GPU: 1 Tesla M2090
I am trying to solve a problem in which the amount of data which needs to be sent back to the CPU is not known before you run the GPU kernel. Basically Orbit propagation/ODE integration with result data at every time step. Kernel is compute intensive.
I have never dealt with such kind of data management problem before and would like to know a good way to handle the problem …
I have been doing some digging over the internet( stackoverflow and here etc) and it looks like I have the following options:
Allocate ALL 6 GB memory and then write to it and use another kernel to figure out how much memory needs to be transferred back. The problem is what happens if my kernel produces more than 6 GB of data ? Plus it can be slow.
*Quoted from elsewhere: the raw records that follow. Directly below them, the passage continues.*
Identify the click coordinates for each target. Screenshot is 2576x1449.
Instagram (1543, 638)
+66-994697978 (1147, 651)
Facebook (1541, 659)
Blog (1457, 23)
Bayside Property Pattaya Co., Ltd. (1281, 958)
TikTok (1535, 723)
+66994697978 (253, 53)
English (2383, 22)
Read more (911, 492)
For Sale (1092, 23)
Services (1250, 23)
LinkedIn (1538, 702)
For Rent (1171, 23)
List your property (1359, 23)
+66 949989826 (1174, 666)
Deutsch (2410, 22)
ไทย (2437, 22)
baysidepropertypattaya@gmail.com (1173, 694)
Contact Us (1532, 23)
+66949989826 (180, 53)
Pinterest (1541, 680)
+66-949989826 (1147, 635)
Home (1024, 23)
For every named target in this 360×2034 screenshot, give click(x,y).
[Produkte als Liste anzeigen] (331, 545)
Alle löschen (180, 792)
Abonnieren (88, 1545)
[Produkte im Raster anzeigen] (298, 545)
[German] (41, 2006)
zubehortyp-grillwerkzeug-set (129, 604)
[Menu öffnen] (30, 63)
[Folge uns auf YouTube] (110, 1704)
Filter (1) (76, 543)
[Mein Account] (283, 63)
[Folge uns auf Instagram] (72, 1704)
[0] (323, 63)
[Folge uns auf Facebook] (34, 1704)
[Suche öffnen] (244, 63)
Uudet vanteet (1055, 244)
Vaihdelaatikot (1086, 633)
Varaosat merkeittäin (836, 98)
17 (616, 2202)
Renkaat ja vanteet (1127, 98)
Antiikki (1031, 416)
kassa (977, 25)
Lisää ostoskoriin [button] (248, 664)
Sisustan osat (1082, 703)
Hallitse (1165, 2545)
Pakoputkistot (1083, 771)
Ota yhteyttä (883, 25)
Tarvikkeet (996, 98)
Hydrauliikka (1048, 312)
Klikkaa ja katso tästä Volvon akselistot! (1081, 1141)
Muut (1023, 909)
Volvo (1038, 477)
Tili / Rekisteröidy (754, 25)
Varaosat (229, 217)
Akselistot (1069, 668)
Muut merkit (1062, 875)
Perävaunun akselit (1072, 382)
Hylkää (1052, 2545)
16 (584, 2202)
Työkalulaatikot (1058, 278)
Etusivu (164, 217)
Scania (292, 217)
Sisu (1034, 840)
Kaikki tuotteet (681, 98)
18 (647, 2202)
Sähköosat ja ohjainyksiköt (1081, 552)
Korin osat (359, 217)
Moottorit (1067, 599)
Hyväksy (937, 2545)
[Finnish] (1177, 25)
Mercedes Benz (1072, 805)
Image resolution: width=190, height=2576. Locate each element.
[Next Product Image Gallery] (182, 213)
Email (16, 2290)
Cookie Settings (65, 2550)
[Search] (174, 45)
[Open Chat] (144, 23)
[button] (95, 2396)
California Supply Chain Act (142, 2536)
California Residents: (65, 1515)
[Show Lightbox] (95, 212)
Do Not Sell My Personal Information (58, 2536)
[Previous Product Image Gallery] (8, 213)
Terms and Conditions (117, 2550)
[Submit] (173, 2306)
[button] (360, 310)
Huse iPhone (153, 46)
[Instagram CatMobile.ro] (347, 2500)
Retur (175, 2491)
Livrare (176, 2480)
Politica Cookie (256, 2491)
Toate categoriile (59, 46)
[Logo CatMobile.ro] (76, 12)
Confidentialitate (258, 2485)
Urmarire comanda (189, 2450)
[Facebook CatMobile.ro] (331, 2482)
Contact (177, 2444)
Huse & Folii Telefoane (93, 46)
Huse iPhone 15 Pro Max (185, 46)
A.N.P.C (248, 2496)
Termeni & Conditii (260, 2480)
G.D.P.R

Use Zero copy: As my kernel does lot of computation per thread and the results are written only once. Can I use this ? I have no experience with zero copy , but it seems like a good candidate to directly write data to host memory. (I have 24 GB RAM so the memory size is not a huge issue)
Dynamically Allocate memory on device and then copy it to the Host. I found out that this is no longer supported since cuda 4.1 and Nvidia is working on a fix ? Maybe I am wrong , the 4.1 programming guide on pg 108 says it can be done
“Memory allocated via malloc() can be copied using the runtime (i.e. by calling any of the copy memory functions from Sections3.2.2).”
So am confused as to which is the best way forward… or if there is a better way of solving this problem ?
All my computations are in double precision.
Any help or inputs are welcome… thanks for the help.